— Begin —
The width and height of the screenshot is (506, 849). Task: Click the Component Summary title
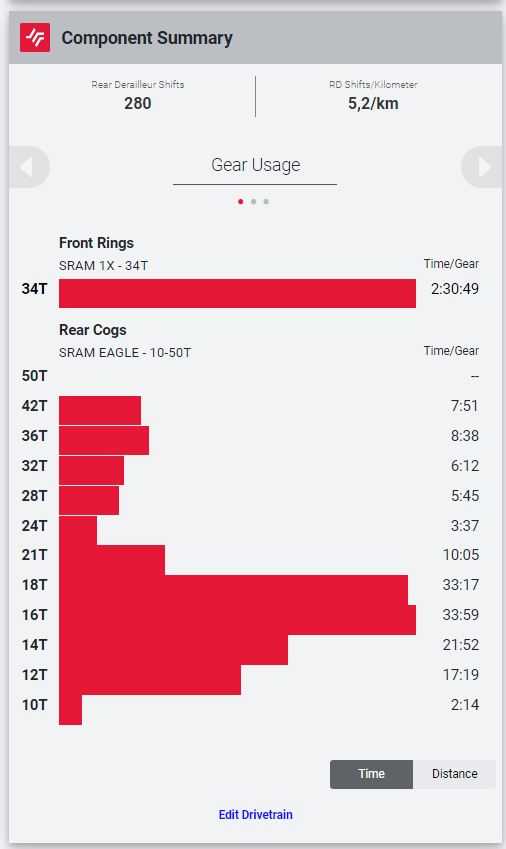147,38
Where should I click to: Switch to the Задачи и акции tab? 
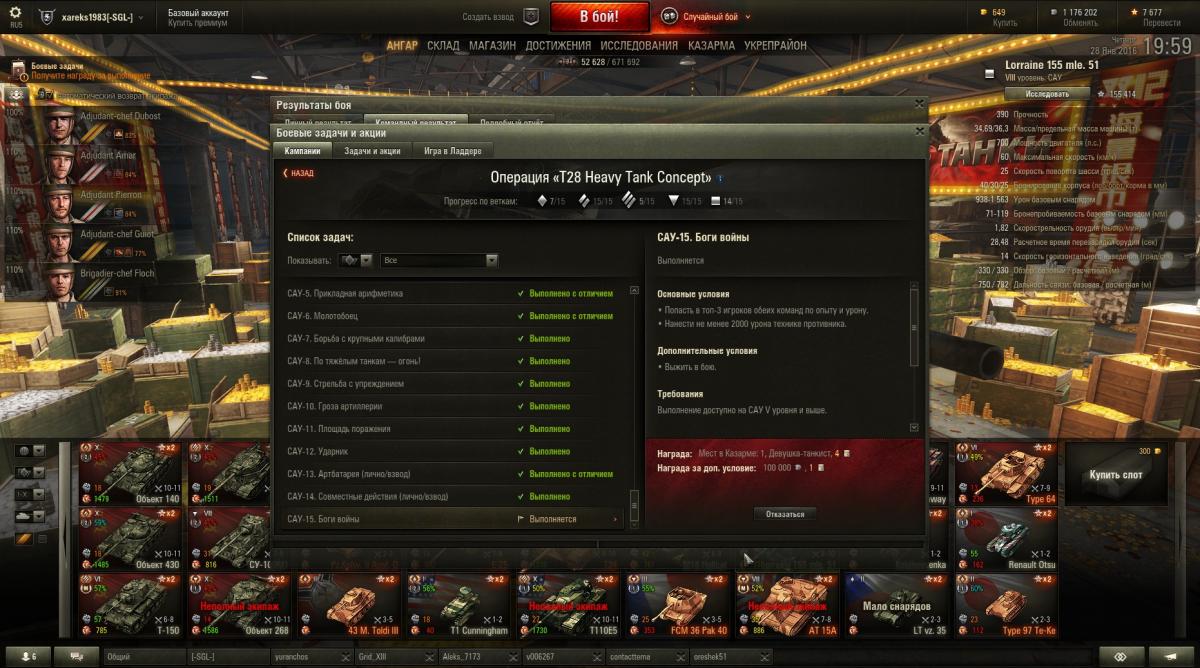tap(372, 151)
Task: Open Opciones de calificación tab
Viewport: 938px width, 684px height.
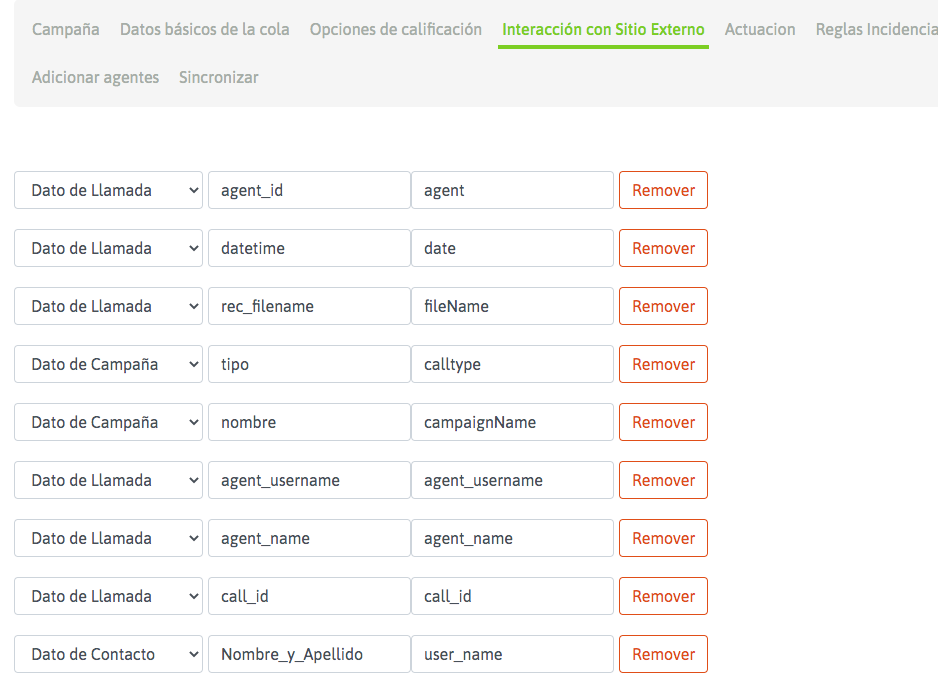Action: pos(395,29)
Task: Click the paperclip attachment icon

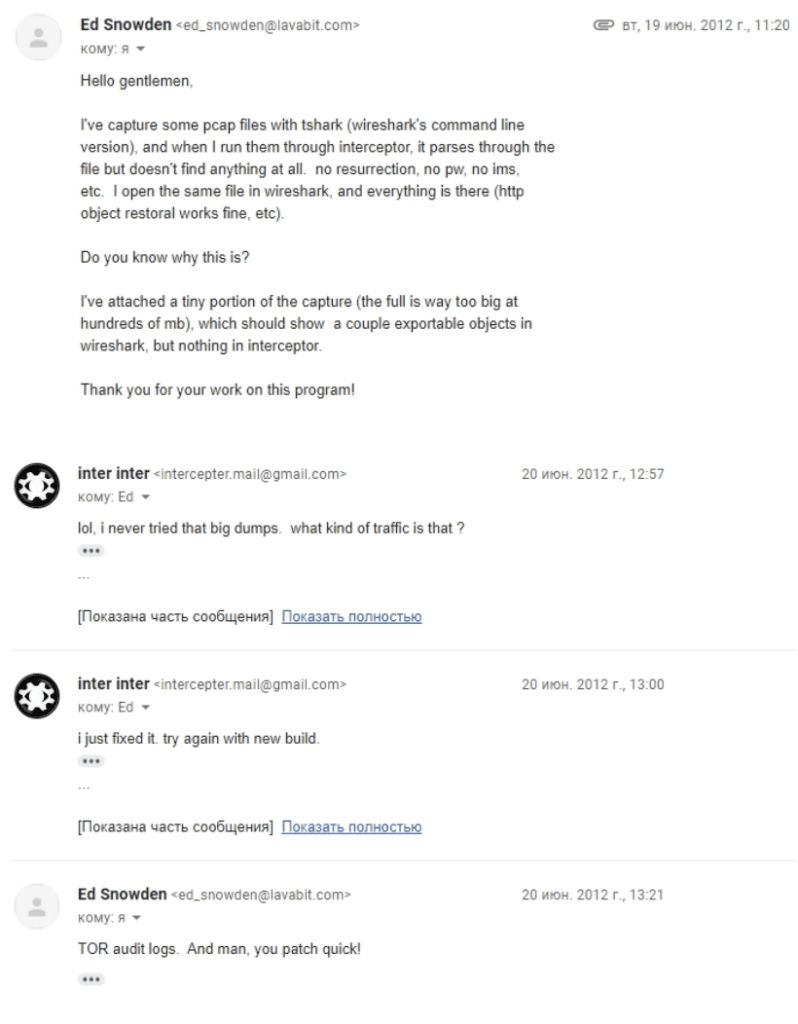Action: pos(603,25)
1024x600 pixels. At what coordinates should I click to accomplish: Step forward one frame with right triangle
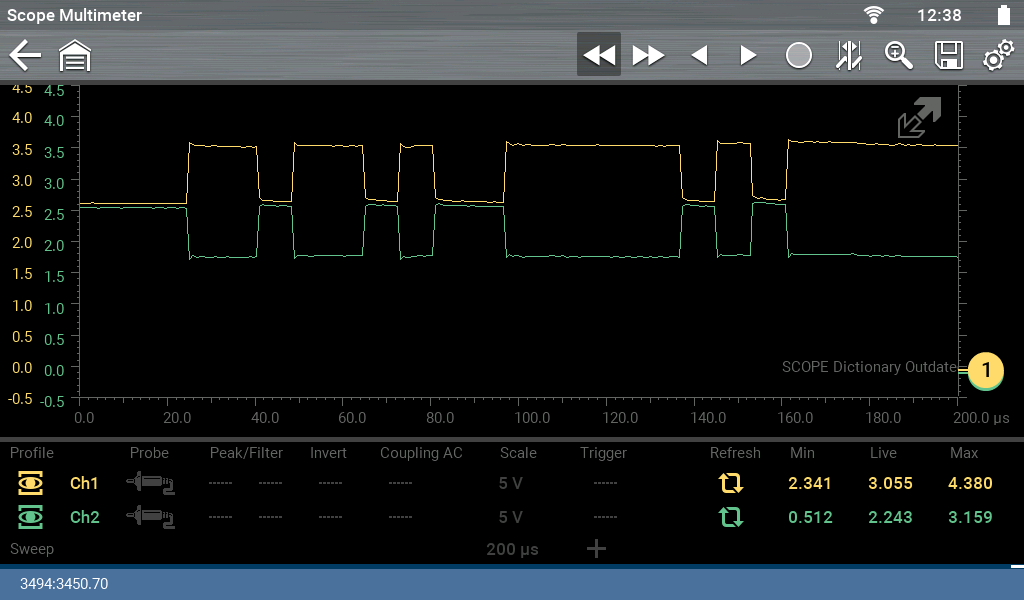click(x=748, y=56)
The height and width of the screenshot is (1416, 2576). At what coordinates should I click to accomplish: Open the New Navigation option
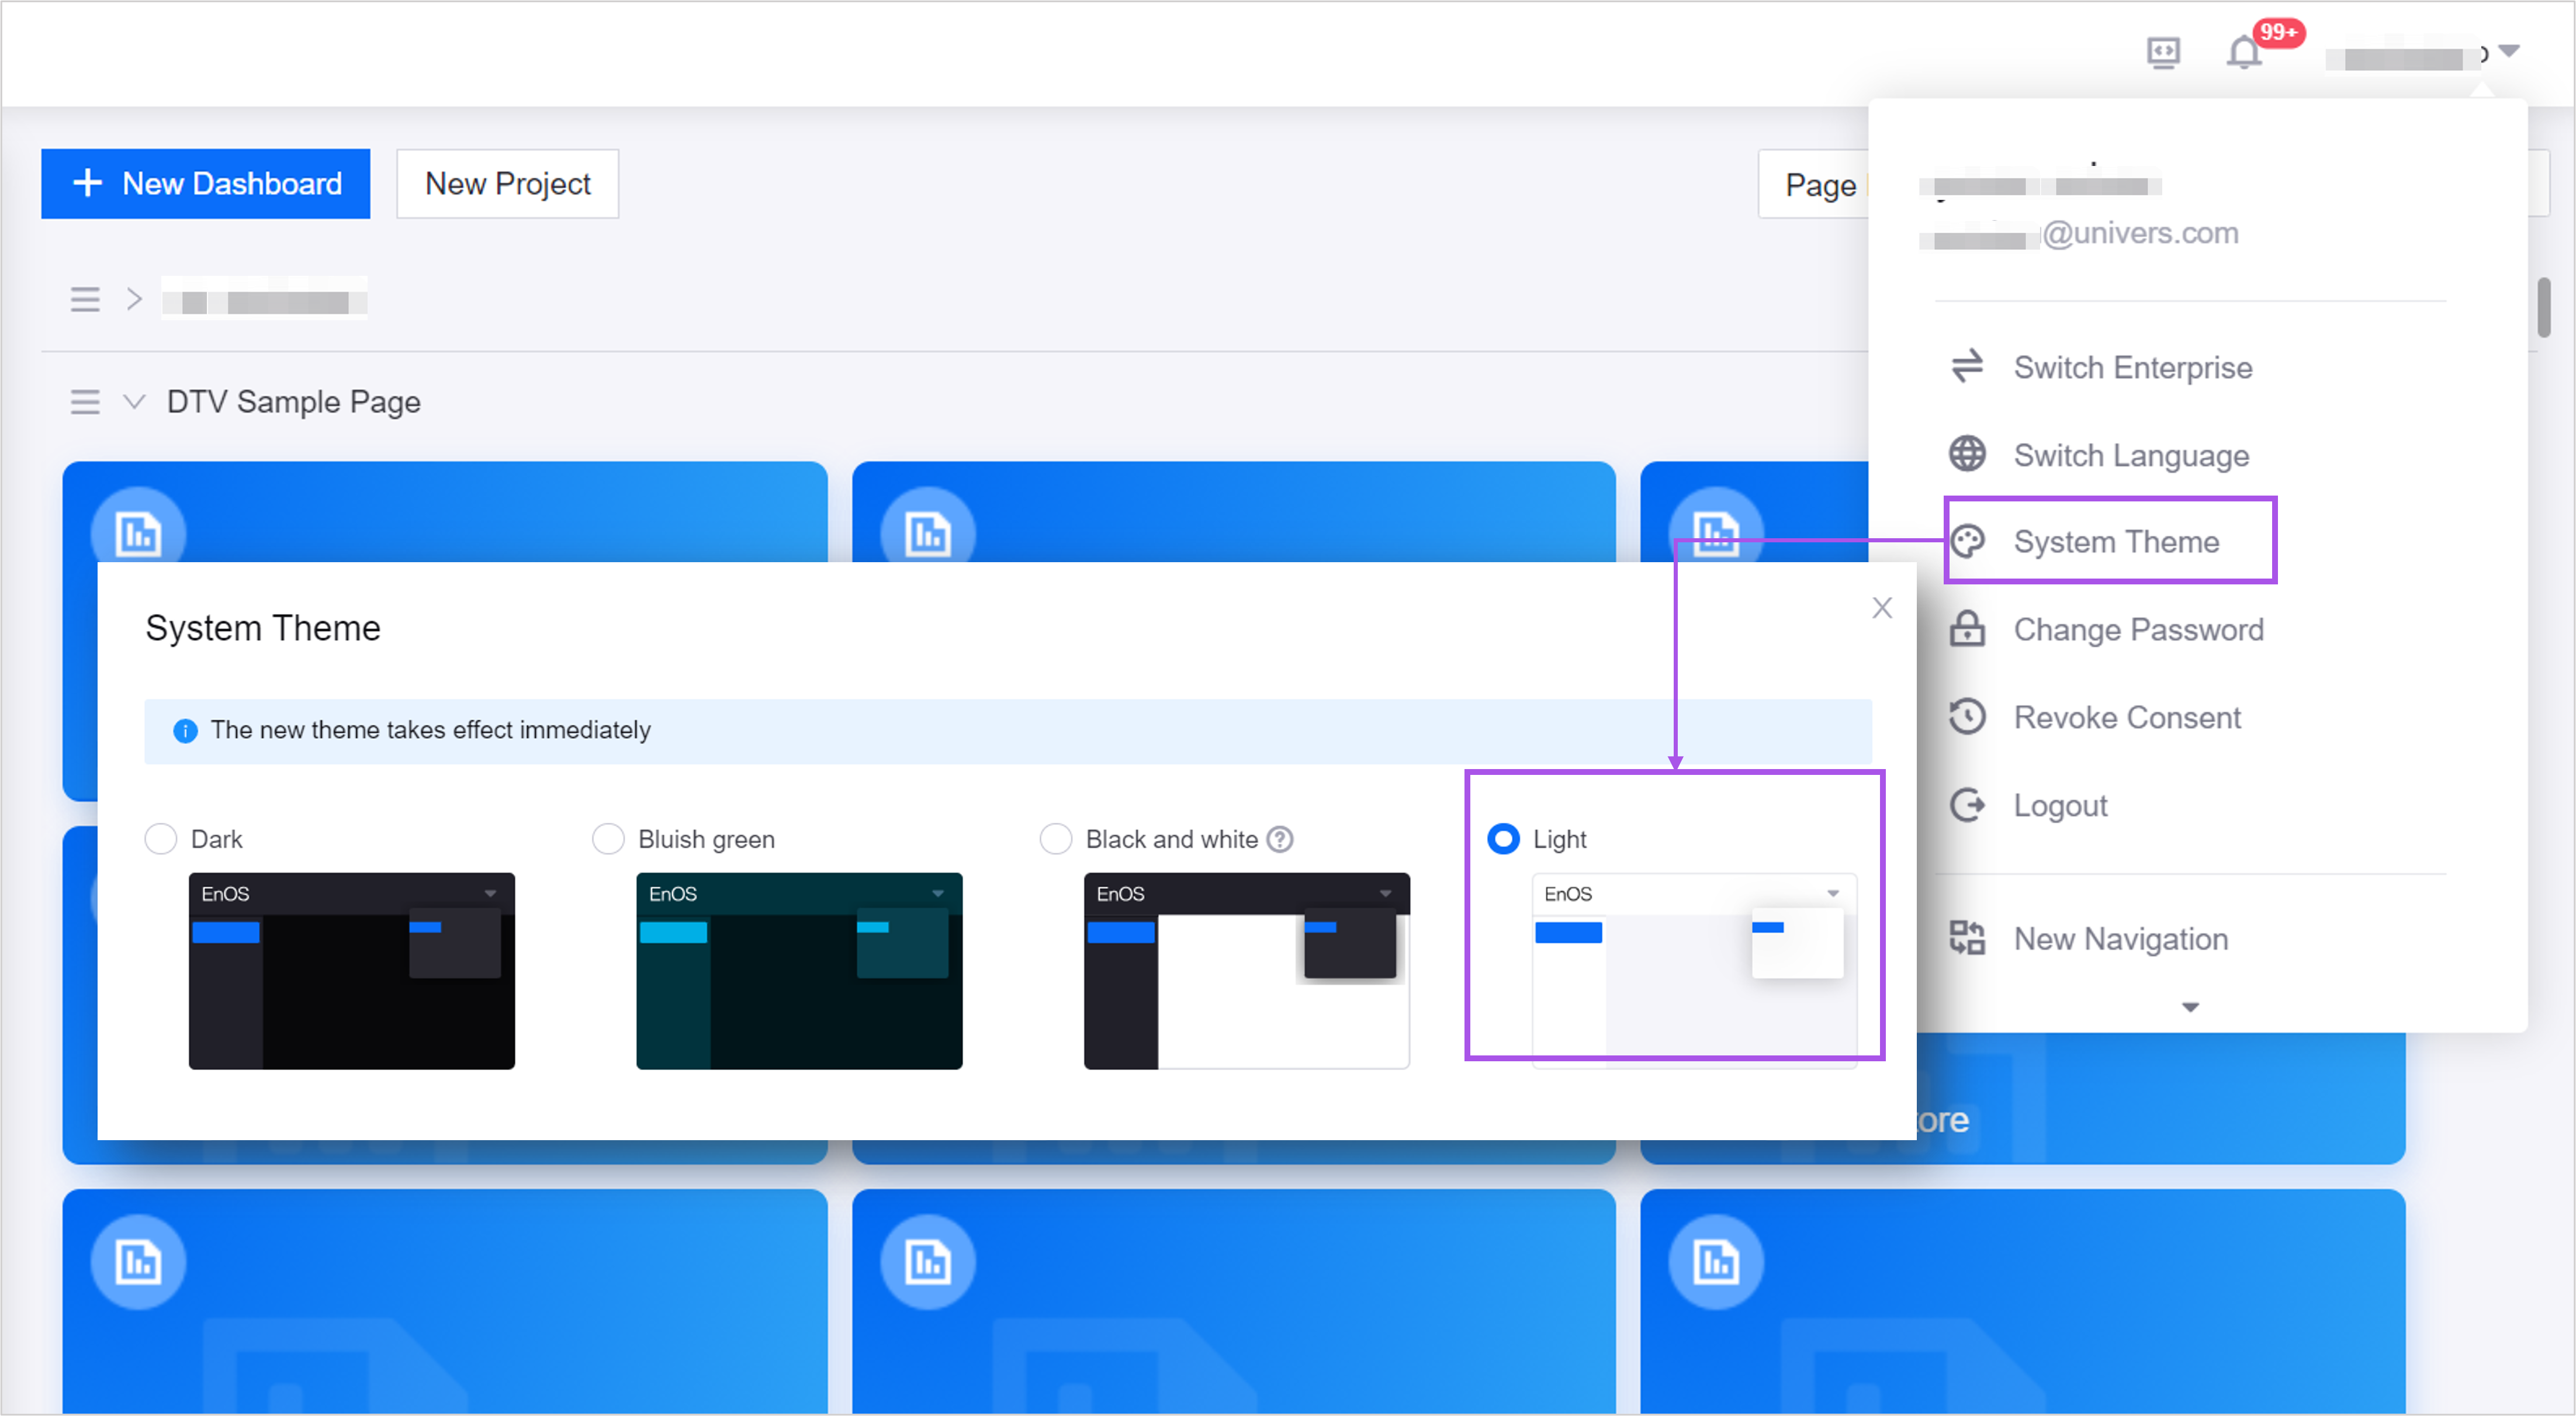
— End —
Written problem: Render the lines of the records between the line holding "Where should I" and the line holding "click(x=748, y=56)", inclusive, as a JSON list of strings with one string per line and blank lines omitted. Leave the pictures out of the answer.

Solution to the exercise:
[
  "Where should I click to: Switch to the Задачи и акции tab? ",
  "tap(372, 151)",
  "Task: Open Opciones de calificación tab",
  "Viewport: 938px width, 684px height.",
  "Action: pos(395,29)",
  "Task: Click the paperclip attachment icon",
  "Action: pos(603,25)",
  "1024x600 pixels. At what coordinates should I click to accomplish: Step forward one frame with right triangle",
  "click(x=748, y=56)"
]